Seventh grade brought more behavioral issues. During the 4th quarter of the school year, upon discussion with the 7th grade guidance counselor and administrator, I decided that I wanted to have my son evaluated by the school for learning and/or behavioral issues. Well into the 8th grade there was no progress toward the evaluation process and my constant phone calls to the 8th grade guidance counselor proved to be useless. I watched his grades drop to almost failing and frankly I was appalled that none of his teachers seemed to be concerned as they advised me of his slipping grades. I expressed my concerns and said that I thought he may have ADD or something along those lines, but I received no support from teachers…rather they dismissed that possibility and said that he just thinks he’s “too cool.”
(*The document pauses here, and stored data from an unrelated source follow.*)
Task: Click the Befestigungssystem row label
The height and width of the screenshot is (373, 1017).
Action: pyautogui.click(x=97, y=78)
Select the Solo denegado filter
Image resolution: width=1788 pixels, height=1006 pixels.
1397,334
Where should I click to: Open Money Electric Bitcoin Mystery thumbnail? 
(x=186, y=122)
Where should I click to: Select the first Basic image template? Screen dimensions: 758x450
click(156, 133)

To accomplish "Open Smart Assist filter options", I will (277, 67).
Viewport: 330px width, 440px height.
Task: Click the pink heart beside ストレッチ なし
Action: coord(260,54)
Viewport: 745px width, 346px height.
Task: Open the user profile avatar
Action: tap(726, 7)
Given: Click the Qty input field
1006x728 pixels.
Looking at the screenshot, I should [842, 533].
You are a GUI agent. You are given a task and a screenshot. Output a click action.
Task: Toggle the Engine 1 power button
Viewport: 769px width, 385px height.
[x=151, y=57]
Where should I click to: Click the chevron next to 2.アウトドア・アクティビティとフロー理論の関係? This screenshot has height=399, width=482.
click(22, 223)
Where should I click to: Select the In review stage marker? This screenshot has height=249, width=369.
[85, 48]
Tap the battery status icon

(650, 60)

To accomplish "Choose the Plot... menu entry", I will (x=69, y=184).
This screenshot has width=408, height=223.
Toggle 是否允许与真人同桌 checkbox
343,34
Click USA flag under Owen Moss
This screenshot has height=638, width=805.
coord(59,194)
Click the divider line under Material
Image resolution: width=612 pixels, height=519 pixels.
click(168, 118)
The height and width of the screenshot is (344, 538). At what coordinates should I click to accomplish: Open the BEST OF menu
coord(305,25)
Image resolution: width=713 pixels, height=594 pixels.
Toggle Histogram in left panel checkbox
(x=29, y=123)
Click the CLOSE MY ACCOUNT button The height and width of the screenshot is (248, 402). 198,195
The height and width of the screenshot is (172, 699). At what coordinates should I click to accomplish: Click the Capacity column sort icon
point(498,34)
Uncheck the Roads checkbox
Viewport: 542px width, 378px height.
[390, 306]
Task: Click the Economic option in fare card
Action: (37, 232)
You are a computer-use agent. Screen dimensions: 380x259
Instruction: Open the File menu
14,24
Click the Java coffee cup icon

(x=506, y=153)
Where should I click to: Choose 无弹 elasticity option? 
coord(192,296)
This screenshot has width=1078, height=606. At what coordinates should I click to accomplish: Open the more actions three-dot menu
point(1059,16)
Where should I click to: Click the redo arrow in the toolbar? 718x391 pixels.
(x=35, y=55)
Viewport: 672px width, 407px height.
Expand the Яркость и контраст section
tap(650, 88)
I decided to take him for private testing and it was revealed that he has ADHD-combined type. In addition, he has very low processing speed, some executive dysfunction (apparently common in ADHD) and some other related issues. With report in hand and email, I still hit a brick wall with the school. I quickly learned that it’s the squeaky wheel that gets heard….by the county school board, school area psychologist, almost every ESE person in the county! They finally agreed to hear me out.
Kevin was given an IEP. I don’t feel that this is a bad thing as some posters have stated. First of all, the IEP is designed with the input of the school board psychologist, ESE teachers for the school, grade guidance counselor, parent and child. The goals are not implemented without parental consent (per my experience). The goals are in effect for one year and then progress must be reviewed. If the child is found to be succeeding in accomplishing goals, they can be modified accordingly. Parents also have the option to request an interim review of the goals. My son doesn’t have ESE services, rather accommodations and goals. I cannot speak to the process of how the IEP works when a child must be outside of a general ed class or has special services in place.
For my son, he has been able to make great strides because of the accommodations provided in his IEP. Because of his processing issues, he was not able to complete standardized tests – which in Broward County determine whether a child promotes to the next grade level. Because his tests were incomplete, his grades were low. His IEP provides him 200% time for tests (and all tasks). With the additional time, he was able to complete the tests and did amazingly well, scoring very high, near perfect on one. He has almost never used the additional time for his everyday tasks, but I’m glad to know that he has the accommodation if necessary.
Leslie Cedeno is a working mom who lives in Florida with her two sons. For the last three years, she’s been employed as a staff grant writer for a nonprofit agency providing emergency shelter and services to homeless men, women and children.